The licensing agreement between UB and Medcotek covers the field of radiology data transmission and collaboration and communication between two or more sites, according to Jeff Dunbar, director of UB's Office of Science, Technology Transfer and Economic Outreach (STOR), which assists the funding and commercialization of UB research.
The technology licensed to Medcotek has the potential to revolutionize teleradiology and telemedicine practices, according to Chaudhary, who previously launched his own businesses and was on the teams of several successful businesses.
"Our technology provides sophisticated image analysis features, enabling collaboration across remote locations without any proprietary hardware and software," Chaudhary said. "By adding workflow and providing this solution as an application service, it is a compelling solution for radiology groups."
An expert on medical imaging, Chaudhary was recruited to UB in 2007 as part of the UB 2020 plan to hire outstanding faculty scientists who can help advance UB's strategic focus on health and wellness and computing technology. UB's work in biotechnology is focused on improving health care and spin off of new products, businesses and jobs within Buffalo Niagara's emerging biotechnology industry.
The teleradiology, picture and communications-systems market is estimated to reach nearly $1.1 billion annually, according to Medcotek President James Johnston. The market is projected to grow 14 percent annually as more regions are impacted by a shortage of radiologists.
"With our intellectual property secured, Medcotek is actively seeking investors and strategic business partners to advance product development in anticipation of a 2008 launch," said Robert States, Medcotek senior vice president. After the launch, States anticipates the company will begin adding employees and will look to relocate to a new facility near or on the Buffalo Niagara Medical Campus.

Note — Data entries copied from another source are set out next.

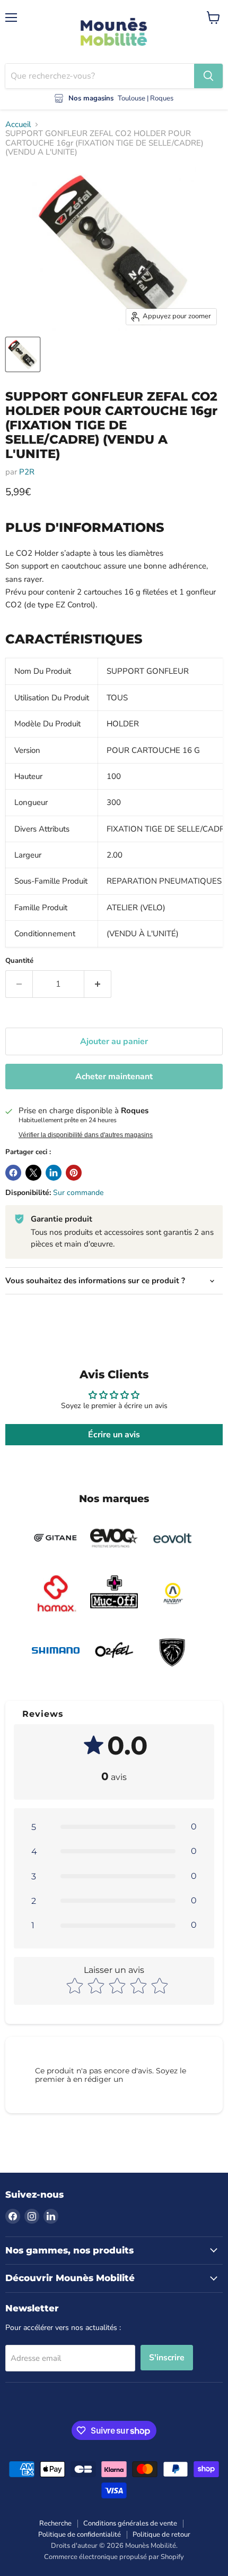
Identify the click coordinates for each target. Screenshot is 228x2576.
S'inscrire (167, 2357)
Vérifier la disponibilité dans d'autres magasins (86, 1135)
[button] (114, 1827)
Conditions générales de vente (130, 2523)
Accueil (18, 124)
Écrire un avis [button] (114, 1434)
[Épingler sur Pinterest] (74, 1173)
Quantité (19, 961)
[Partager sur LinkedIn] (54, 1173)
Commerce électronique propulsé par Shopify (114, 2557)
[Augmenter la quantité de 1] (97, 984)
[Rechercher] (208, 76)
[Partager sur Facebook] (13, 1173)
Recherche (55, 2523)
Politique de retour (161, 2534)
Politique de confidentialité (79, 2534)
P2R (26, 472)
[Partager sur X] (33, 1173)
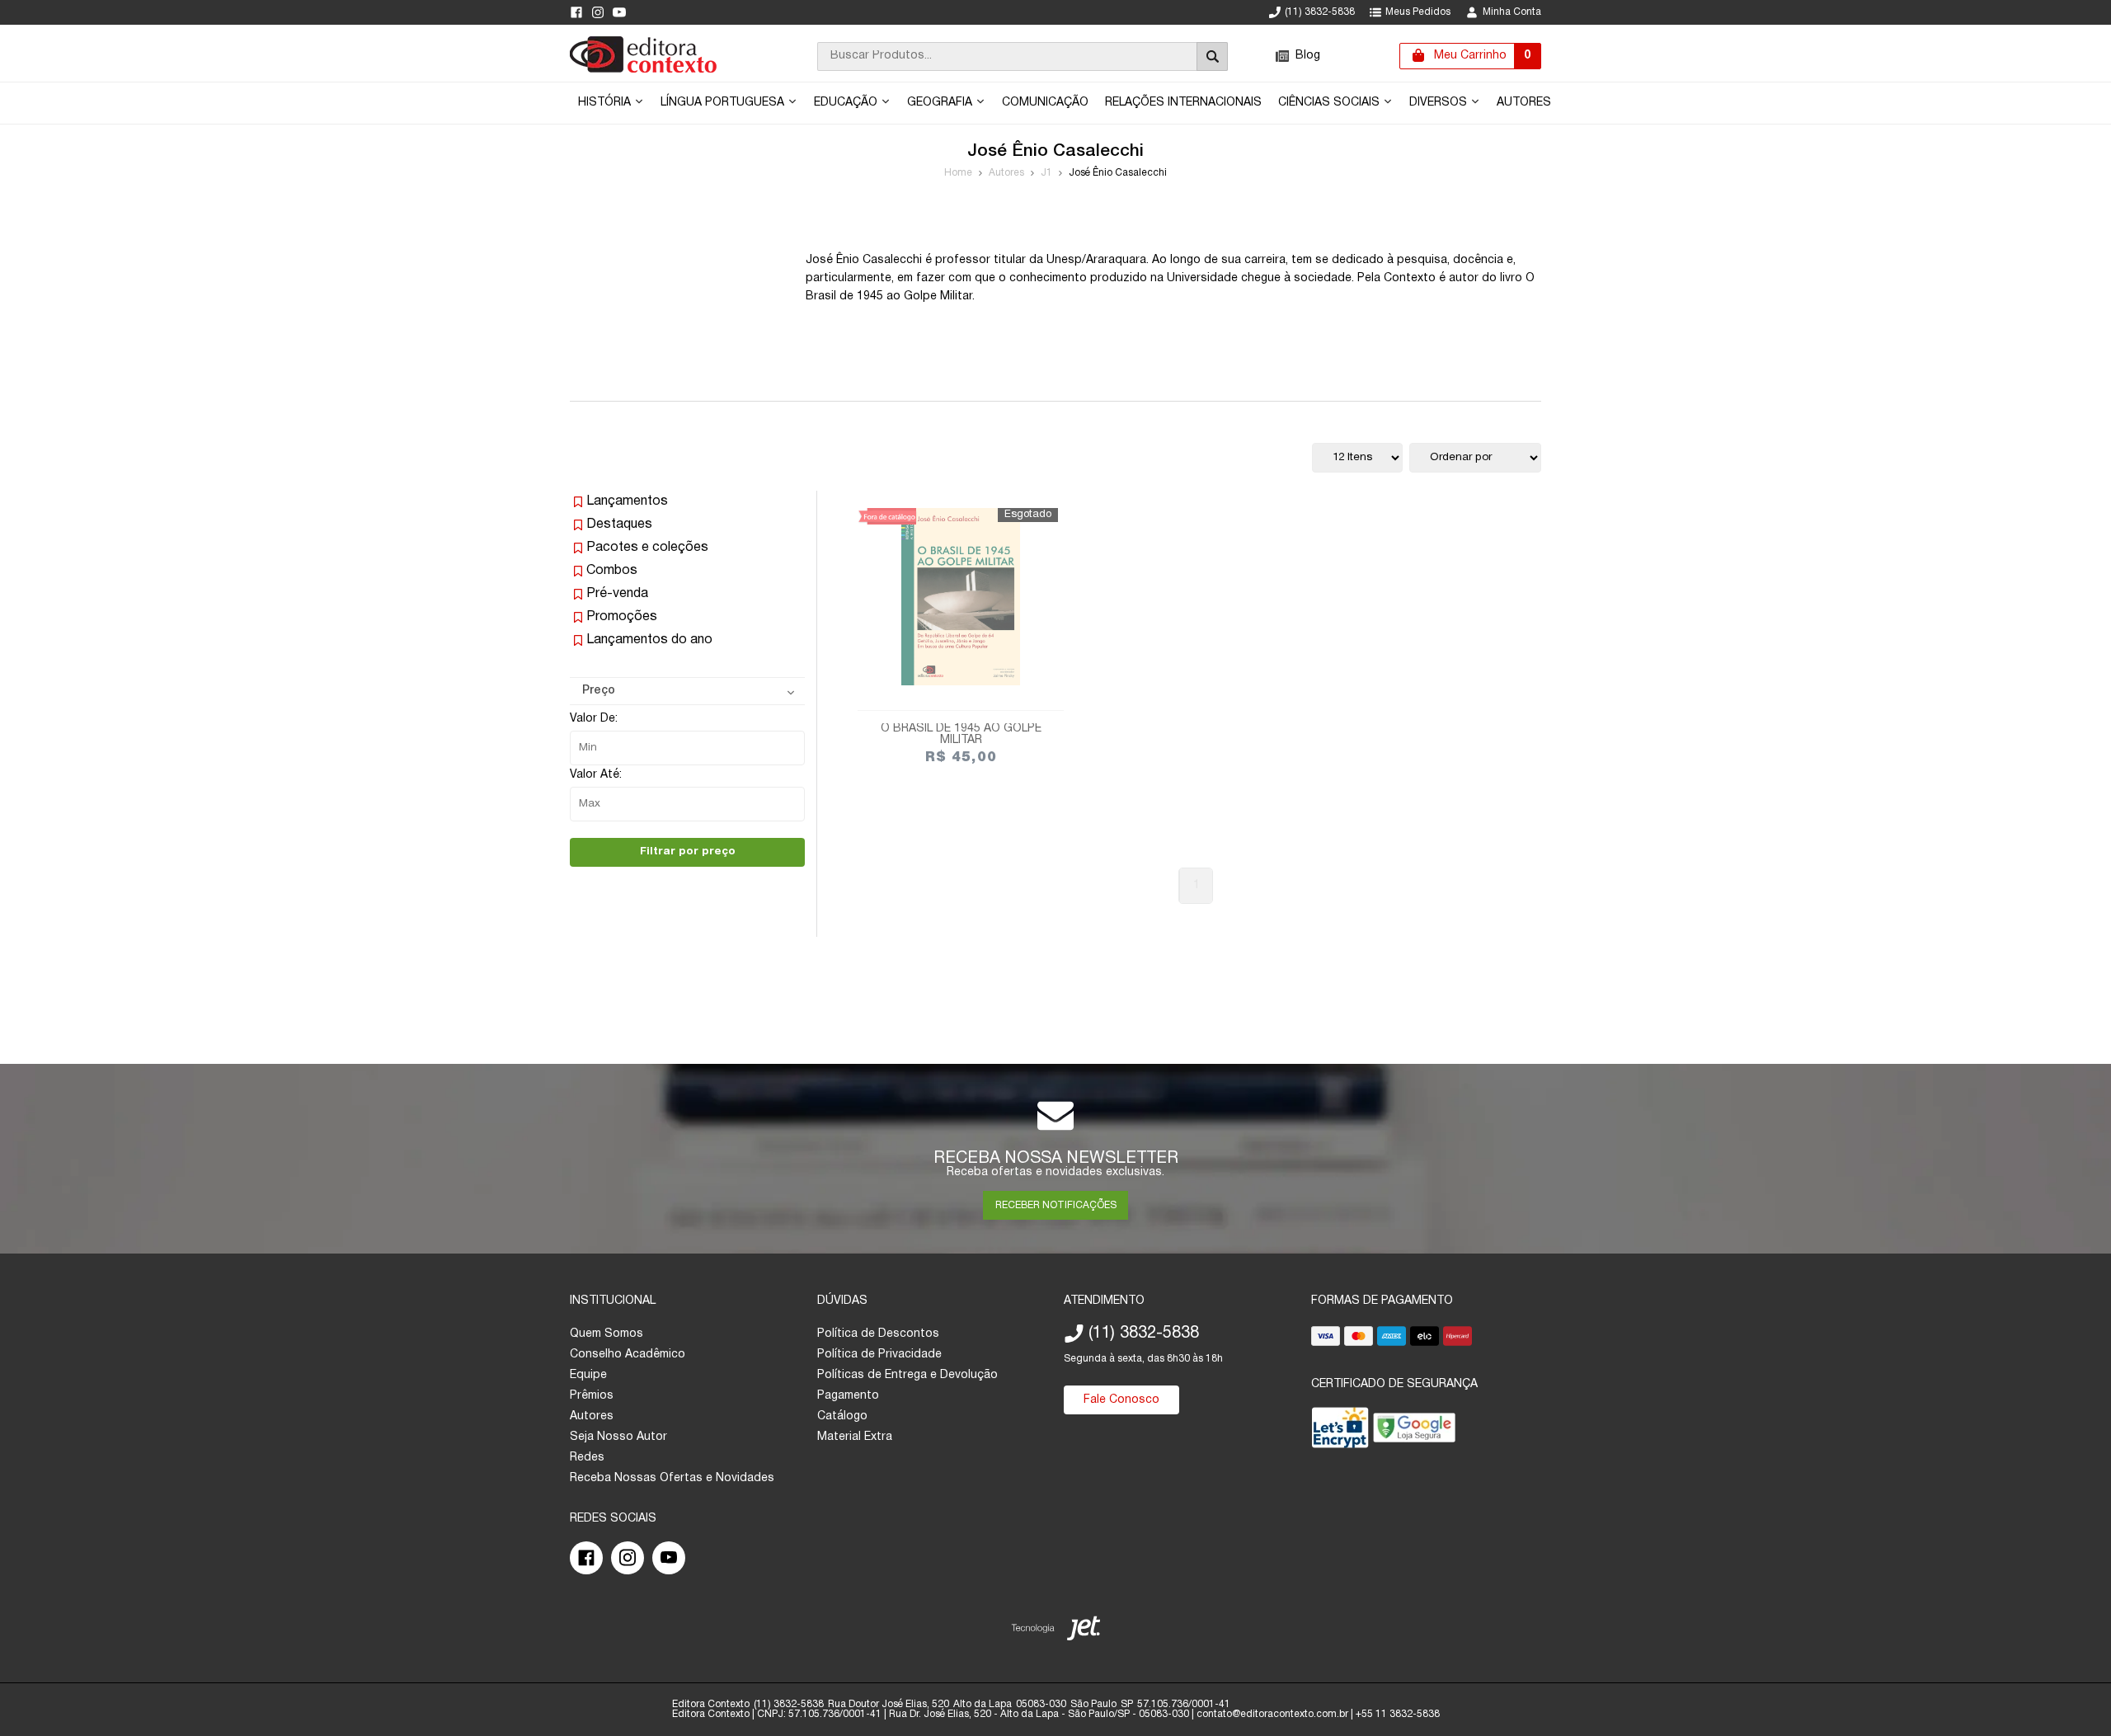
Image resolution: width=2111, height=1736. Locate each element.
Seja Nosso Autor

Medcotek is one of 10 companies located in UB's Center for Excellence that are either collaborating with UB researchers or were founded by UB researchers. Twenty-eight companies are located in UB's Incubator adjacent to the North (Amherst) Campus.
A U.S. Patent Application on the technology is pending. The primary inventor is Chaudhary. Co-inventors are Mohammed Alam, UB visiting researcher and research assistant at Wayne State University; Christopher Gammage of BioImagene, Inc.; Suryaprakash Kompalli visiting UB researcher and research associate at Wayne State University; and Mohammed Yaqub, researcher, UB Department of Computer Science and Engineering.